■ **YOUR INSTRUCTIONS**: What you return must be the lines of the data that hold the word "agent".

+-------+

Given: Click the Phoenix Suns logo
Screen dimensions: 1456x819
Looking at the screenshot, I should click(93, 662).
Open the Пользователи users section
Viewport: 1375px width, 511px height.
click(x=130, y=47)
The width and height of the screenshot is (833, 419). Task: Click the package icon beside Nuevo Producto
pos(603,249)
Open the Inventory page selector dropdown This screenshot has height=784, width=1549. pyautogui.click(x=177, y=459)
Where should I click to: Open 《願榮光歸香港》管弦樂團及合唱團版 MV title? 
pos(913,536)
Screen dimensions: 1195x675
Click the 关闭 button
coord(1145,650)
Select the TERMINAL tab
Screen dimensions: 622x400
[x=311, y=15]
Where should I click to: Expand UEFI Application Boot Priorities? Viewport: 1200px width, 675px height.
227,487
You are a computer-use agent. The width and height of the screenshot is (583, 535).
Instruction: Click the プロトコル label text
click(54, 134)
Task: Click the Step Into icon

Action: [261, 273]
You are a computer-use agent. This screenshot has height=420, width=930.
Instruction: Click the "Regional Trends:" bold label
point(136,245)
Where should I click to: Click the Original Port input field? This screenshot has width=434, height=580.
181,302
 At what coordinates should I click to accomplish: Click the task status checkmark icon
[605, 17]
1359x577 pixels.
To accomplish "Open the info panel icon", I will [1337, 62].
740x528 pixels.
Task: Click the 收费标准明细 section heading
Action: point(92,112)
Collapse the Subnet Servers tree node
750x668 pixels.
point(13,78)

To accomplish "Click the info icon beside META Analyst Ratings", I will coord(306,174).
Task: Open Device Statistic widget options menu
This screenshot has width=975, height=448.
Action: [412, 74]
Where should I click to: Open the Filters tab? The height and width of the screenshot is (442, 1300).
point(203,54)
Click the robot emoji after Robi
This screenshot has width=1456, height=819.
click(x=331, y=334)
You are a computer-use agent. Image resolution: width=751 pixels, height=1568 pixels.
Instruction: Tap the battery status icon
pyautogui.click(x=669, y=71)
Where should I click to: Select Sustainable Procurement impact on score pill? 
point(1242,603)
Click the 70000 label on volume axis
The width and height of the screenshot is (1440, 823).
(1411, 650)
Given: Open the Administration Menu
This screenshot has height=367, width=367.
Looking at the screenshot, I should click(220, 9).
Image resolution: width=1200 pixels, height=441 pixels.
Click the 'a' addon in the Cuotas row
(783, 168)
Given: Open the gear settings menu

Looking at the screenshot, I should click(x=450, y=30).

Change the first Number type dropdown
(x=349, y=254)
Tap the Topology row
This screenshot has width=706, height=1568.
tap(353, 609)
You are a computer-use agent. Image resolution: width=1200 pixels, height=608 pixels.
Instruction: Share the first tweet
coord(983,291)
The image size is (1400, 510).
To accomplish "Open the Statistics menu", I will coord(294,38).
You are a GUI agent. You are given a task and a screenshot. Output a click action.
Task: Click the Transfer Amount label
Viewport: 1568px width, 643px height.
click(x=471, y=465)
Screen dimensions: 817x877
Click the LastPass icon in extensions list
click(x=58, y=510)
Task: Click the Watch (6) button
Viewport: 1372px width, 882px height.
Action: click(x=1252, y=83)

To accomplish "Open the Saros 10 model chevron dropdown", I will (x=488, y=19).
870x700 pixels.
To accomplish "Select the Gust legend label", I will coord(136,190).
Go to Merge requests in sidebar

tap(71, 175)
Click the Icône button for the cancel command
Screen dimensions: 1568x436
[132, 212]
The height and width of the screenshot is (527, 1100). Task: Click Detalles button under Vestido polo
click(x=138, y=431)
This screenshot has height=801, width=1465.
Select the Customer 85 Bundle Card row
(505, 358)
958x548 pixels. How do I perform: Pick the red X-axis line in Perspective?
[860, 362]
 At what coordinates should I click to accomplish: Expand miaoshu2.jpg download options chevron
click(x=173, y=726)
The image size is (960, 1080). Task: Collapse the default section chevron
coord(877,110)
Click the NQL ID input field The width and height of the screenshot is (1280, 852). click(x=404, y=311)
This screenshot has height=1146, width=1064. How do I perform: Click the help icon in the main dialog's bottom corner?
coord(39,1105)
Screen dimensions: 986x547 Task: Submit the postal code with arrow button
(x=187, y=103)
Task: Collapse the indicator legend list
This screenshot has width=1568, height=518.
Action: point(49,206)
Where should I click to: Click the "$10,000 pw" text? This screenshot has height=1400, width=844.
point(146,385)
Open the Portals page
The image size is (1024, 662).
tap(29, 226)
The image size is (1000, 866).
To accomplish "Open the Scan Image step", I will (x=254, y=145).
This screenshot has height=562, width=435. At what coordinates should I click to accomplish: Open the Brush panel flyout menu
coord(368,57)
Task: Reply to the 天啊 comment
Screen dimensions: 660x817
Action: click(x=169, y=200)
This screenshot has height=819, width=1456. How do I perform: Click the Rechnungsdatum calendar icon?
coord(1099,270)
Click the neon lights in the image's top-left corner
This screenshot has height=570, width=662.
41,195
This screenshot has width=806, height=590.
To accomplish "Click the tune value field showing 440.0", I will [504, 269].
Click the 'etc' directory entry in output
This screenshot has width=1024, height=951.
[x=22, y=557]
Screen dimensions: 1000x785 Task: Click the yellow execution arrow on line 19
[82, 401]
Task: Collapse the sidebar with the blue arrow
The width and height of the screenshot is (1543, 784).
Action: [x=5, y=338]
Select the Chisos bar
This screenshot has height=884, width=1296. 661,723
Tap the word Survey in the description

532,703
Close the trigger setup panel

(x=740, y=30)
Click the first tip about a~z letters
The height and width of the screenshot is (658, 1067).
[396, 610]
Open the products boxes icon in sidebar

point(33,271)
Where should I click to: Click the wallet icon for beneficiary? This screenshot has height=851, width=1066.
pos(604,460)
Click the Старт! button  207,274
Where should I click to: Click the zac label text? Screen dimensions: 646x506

+-------+

■ **PROBLEM SOLUTION**:
You are a computer-use agent. The width and height of the screenshot is (583, 535).
You are a computer-use agent. This screenshot has height=420, width=930.
You are a computer-use agent. Image resolution: width=751 pixels, height=1568 pixels.
You are a computer-use agent. Image resolution: width=1200 pixels, height=608 pixels.
You are a GUI agent. You are given a task and a screenshot. Output a click action.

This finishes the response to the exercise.